**What you need to do**
Copy out everything from the row containing "This screenshot has width=829, height=1456." down to the last of the rows, both ends included and requests kept, and rescale each coordinate in the answers by 2.3, rounding to whole numbers with halves going up. Omit the pictures.

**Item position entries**
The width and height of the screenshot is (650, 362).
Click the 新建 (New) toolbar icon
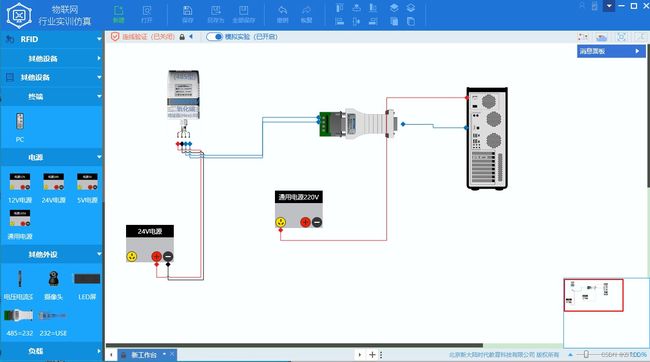[119, 14]
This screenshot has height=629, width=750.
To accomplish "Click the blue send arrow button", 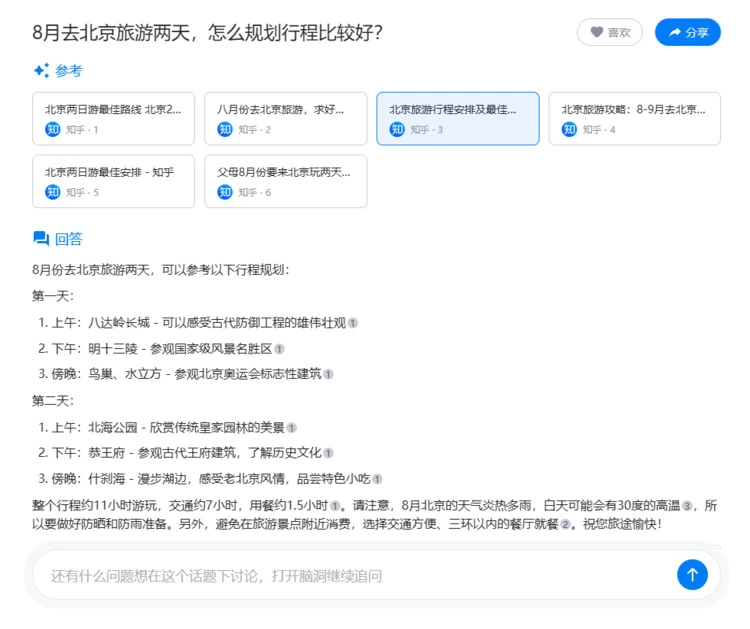I will pyautogui.click(x=692, y=574).
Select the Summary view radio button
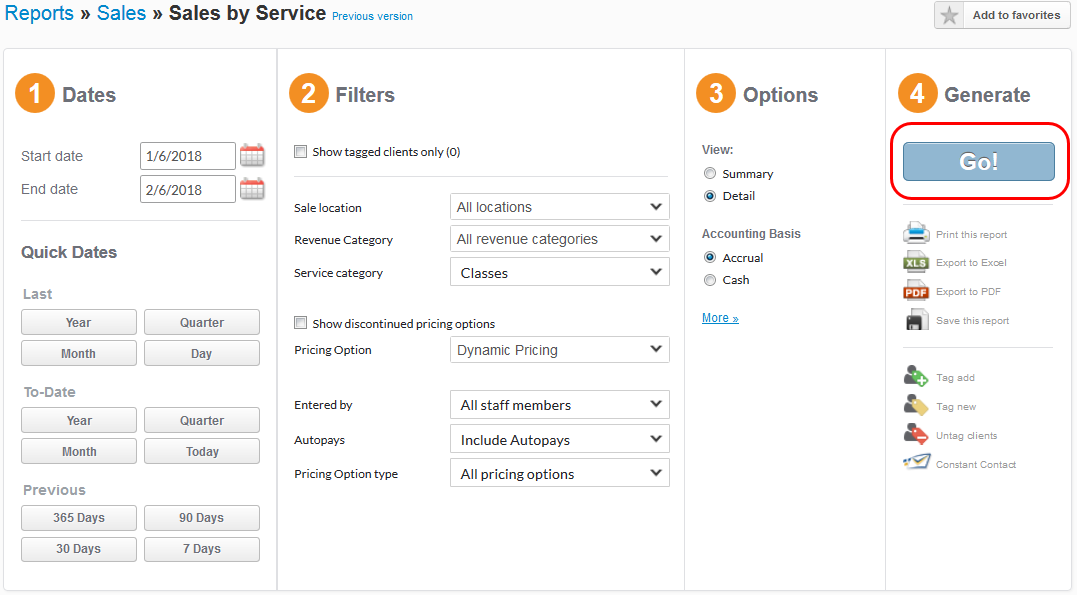Image resolution: width=1077 pixels, height=595 pixels. click(x=710, y=172)
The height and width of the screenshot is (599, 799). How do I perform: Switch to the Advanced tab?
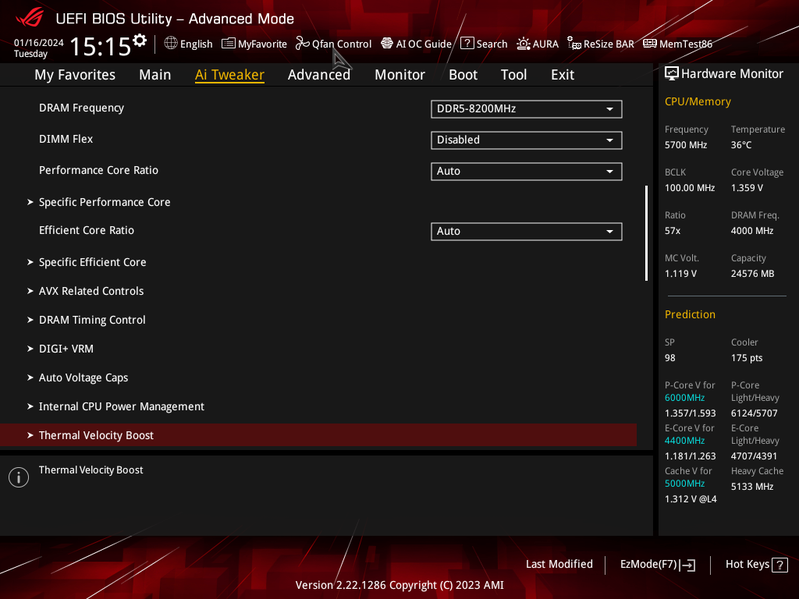click(x=319, y=75)
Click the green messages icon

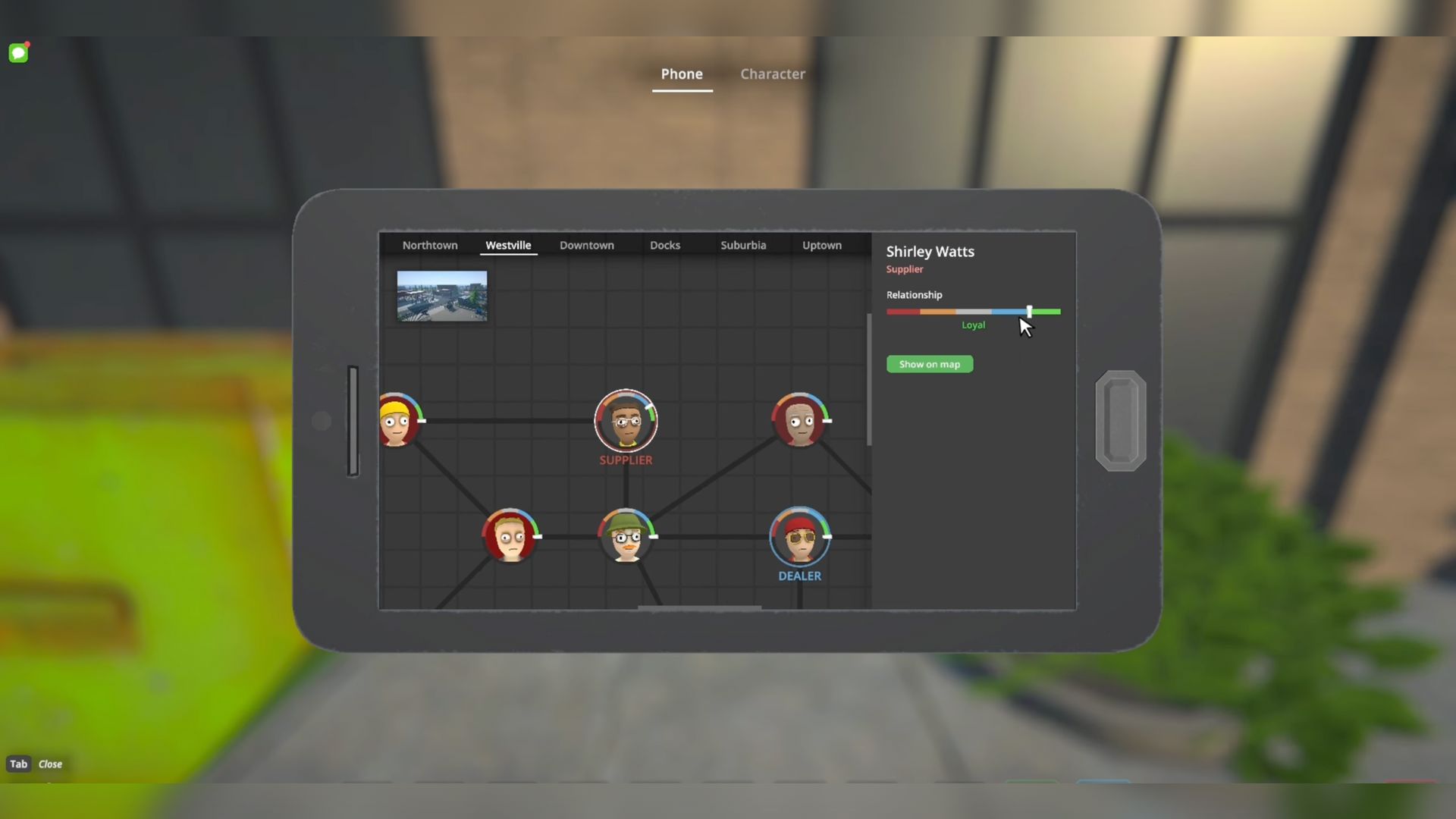tap(18, 53)
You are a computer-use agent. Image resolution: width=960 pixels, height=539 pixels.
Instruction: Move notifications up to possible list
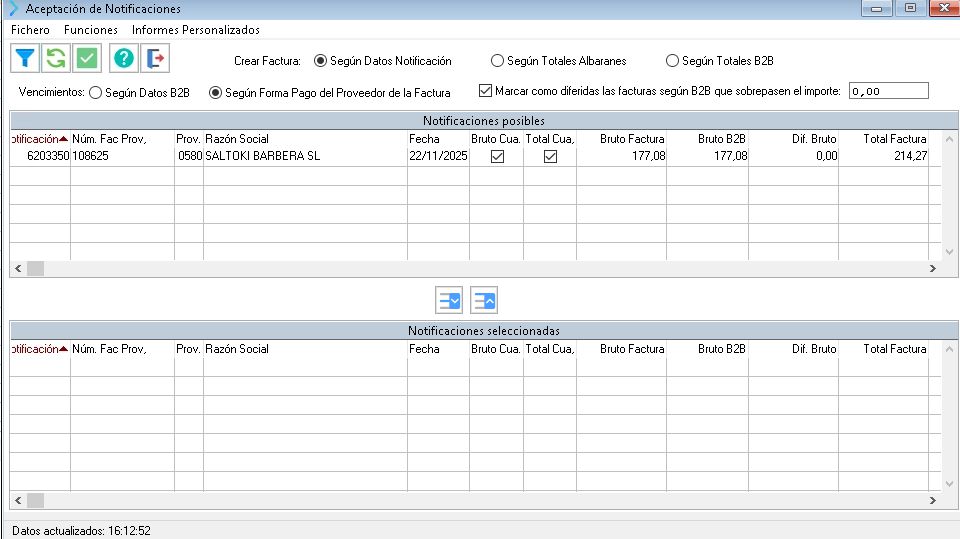(484, 300)
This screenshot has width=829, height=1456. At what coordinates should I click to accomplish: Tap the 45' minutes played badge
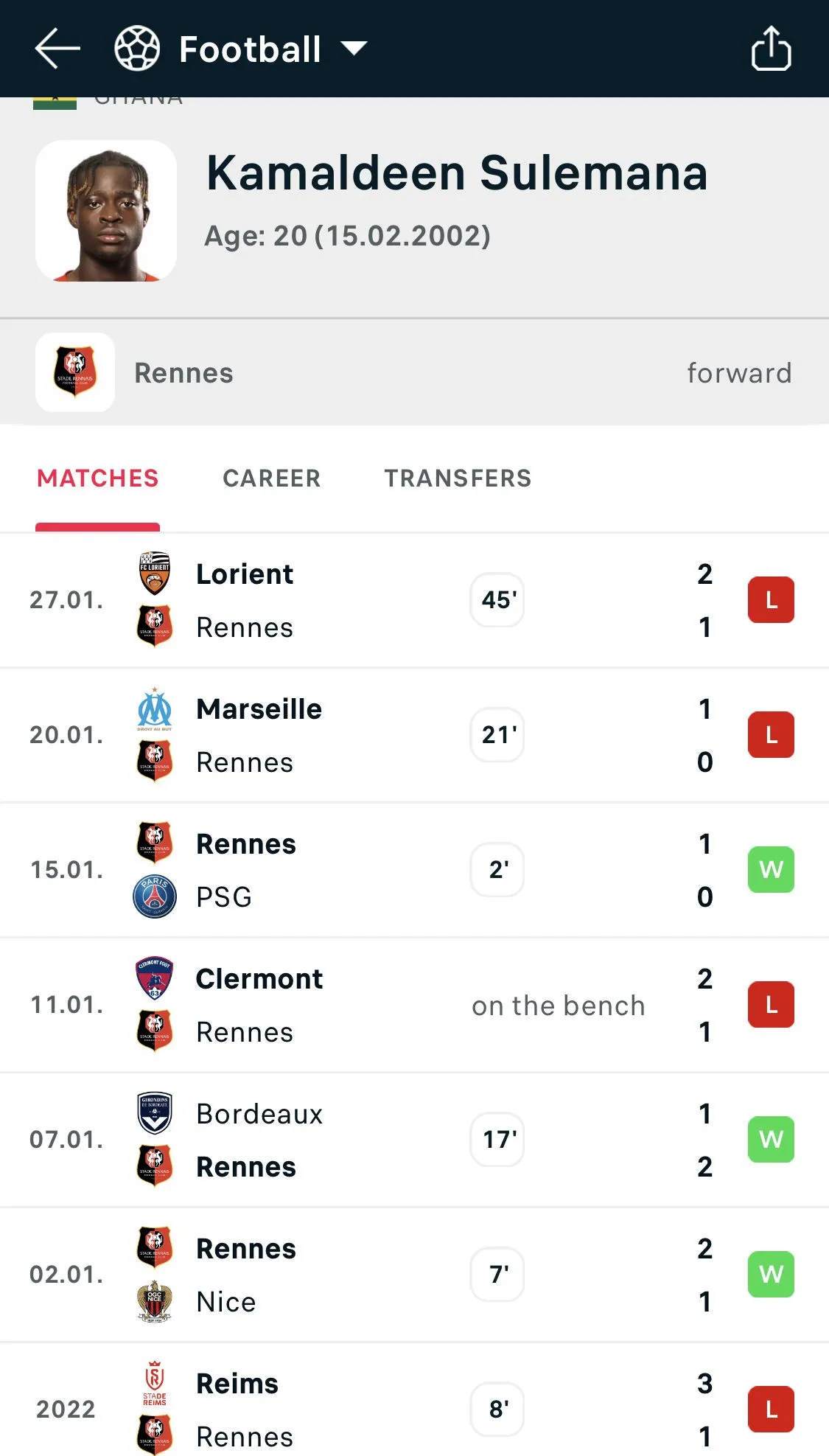(498, 600)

**The output**
This screenshot has width=829, height=1456. At what coordinates should I click to accomplish: Tap the 45' minutes played badge
(1145, 1380)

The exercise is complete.